Buying points for an immediate fifth-night-free redemption is an obvious exception. If you can buy $1.25 for a dollar, then the proposition becomes a lot more interesting, but only if you know how many points to buy.

And this is, sure enough, exactly how I got interested: I bought points for a five-night reservation, and once the points had hit my account discovered I didn’t have enough, because the Hilton website will not show you the total cost of an award stay unless you have enough points to book it (the iPhone app will if you click on “rate details”). Hilton had “trimmed up” the cost of my stay, and I had to buy a few thousand more points at a penny each to get over the top.

Manufacturing transactions is harder than you think

There are countless methods of manufacturing credit card spend, but the basic principles are simple: generate a credit card purchase (usually at some cost), liquidate the purchase back to cash (usually at some cost), and use the cash (plus any costs paid) to pay off the credit card balance. If you generate more in credit card rewards than you pay in costs, the technique is profitable.

In some cases these techniques are still profitable to the banks and merchants, and in others they’re unprofitable but travel hackers are too small a share of customers to be worth completely rooting out, so only half-hearted and incomplete efforts are made to remove the very hardest hitters.

A central feature of credit card manufactured spend is that it relies on spending as much as possible: more spend equals more profit. Debit card manufactured spend is often just the opposite: the goal is to generate transactions, not spend, and this creates surprising difficulties.

Why manufacture transactions?

There are a few main reasons you might want to manufacture debit card transactions. Some accounts charge fees for inactivity, and a $0.01 debit card transaction is enough to avoid the fee.

Other accounts, like the Consumers Credit Union Rewards Checking account that I use as my petty cash account, require a certain number of debit transactions to trigger their higher interest rates.
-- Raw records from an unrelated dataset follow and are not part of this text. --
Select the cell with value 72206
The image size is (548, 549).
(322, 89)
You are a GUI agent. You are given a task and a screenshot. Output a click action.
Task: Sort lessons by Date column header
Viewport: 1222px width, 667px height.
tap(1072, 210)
Note that there are other, higher-interest-rate options available; I find DepositAccounts.com quite reliable for tracking them.
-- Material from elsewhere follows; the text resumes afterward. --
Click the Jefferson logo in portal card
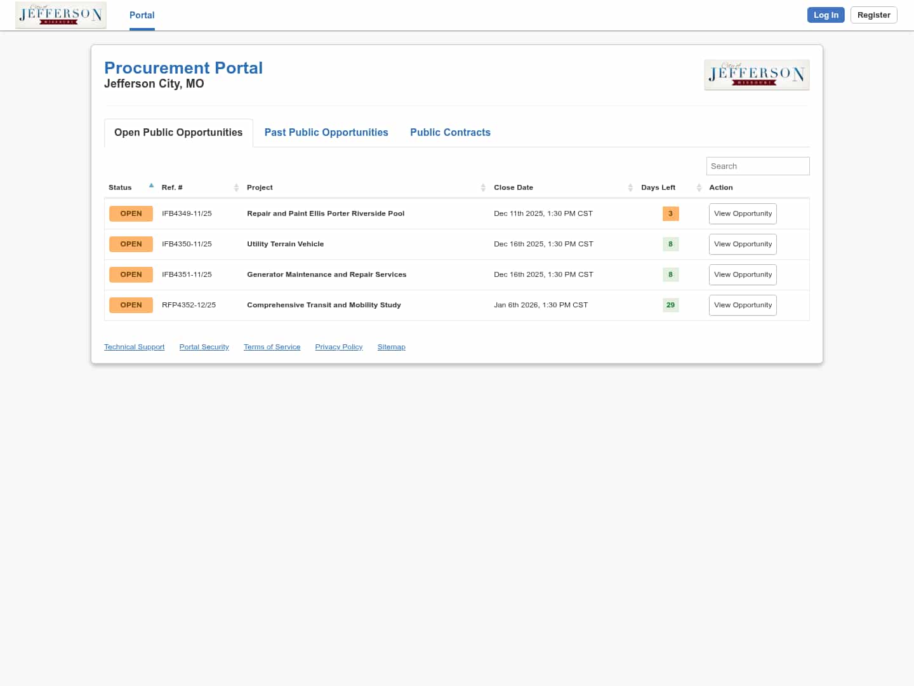 (756, 75)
A product that, as far as I know, never took off in the travel hacking or personal finance community is the round-up savings account. These accounts have high interest rates but can only be funded by “rounding up” your change on debit card purchases. To achieve a meaningful balance in the account, it’s necessary to make an arbitrary number of debit card transactions with a cent value as close to 1 as possible, resulting in a 99-cent deposit.

Why is manufacturing transactions so hard?

I found it a bit counter-intuitive at first that manufacturing transactions profitably is as complicated in its own way as manufacturing spend. In both cases, the issues come from the fact that we’re using tools we don’t control for purposes they aren’t designed for. Here are some of the main problems I’ve encountered.

  • Per-transaction costs. While many financial services have lower fees for using debit cards than credit cards, that’s primarily by charging flat fees rather than lower percentage fees, and flat fees make manufacturing transactions more expensive.

  • Transaction minimums. A lot of options require transactions of at least $1. This is an obstacle to scaling, since even if you’re recuperating 100% of your transaction value, the larger each transaction must be, the more money you need to have tied up in the system at any one time.

  • Processing rules. If a service processes your transaction as "PINless debit,” instead of as a credit card, then it may not count towards monthly transaction requirements. For round-up transactions, there may be rules about how far apart transactions have to be spaced.

  • Closed loops. A lot of obvious options do work, but the money goes into a closed ecosystem where it has to be spent. Your Amazon gift balance can only be spent at Amazon, payments to your electric company have to be spent on electricity, etc.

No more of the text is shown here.